## Exercises to complete
a) List every mathematical symbol used in the UAV camera passage below.
b) Answer from the UAV camera passage below:
(i) In which direction does the camera's line of sight always aim?
(ii) How many times is the corresponding grid detected at one time step?
(iii) What does g(m) denote?

## Text shown
----
Each UAV \(i(i=1,2,\ldots ,N_u )\) is equipped with a gimbaled camera, the line of sight (LOS) of which will always aim straight down even when UAV performs yaw or roll maneuvers. We assume that UAV is always over the center of one grid and the field of view (FOV) of camera covers at least this grid exactly at each time step \(t(t=1,2,\ldots ,T)\). Besides, the camera footprint is regarded as a glimpse, meaning that the corresponding grid will be only detected once at one time step. It should be noticed that, considering the limitation of sensor reliability and the task difficulty of complex areas (e.g., vegetation, buildings), the detection may not occur sometimes even when the camera covers the grid occupied by the target. Hence g(m) is presented here to denote the detection probability when the sensor covers the grid m.
----
## Given information
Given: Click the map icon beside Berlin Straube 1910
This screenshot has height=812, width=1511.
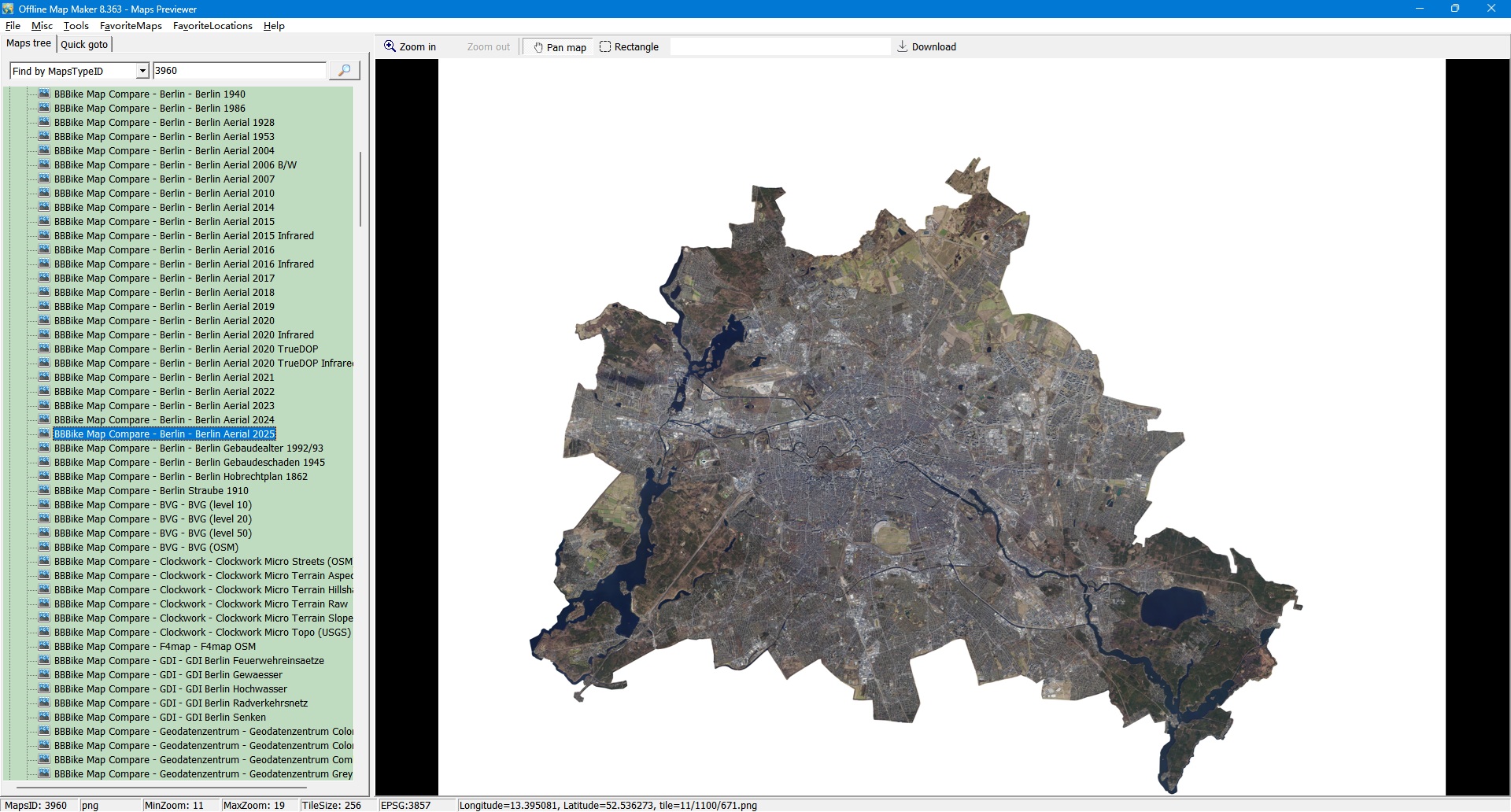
----
## The responses
a) i, N_u, t, T, g(m), m

b)
(i) Straight down, even during yaw or roll maneuvers.
(ii) Only once.
(iii) The detection probability when the sensor covers the grid m.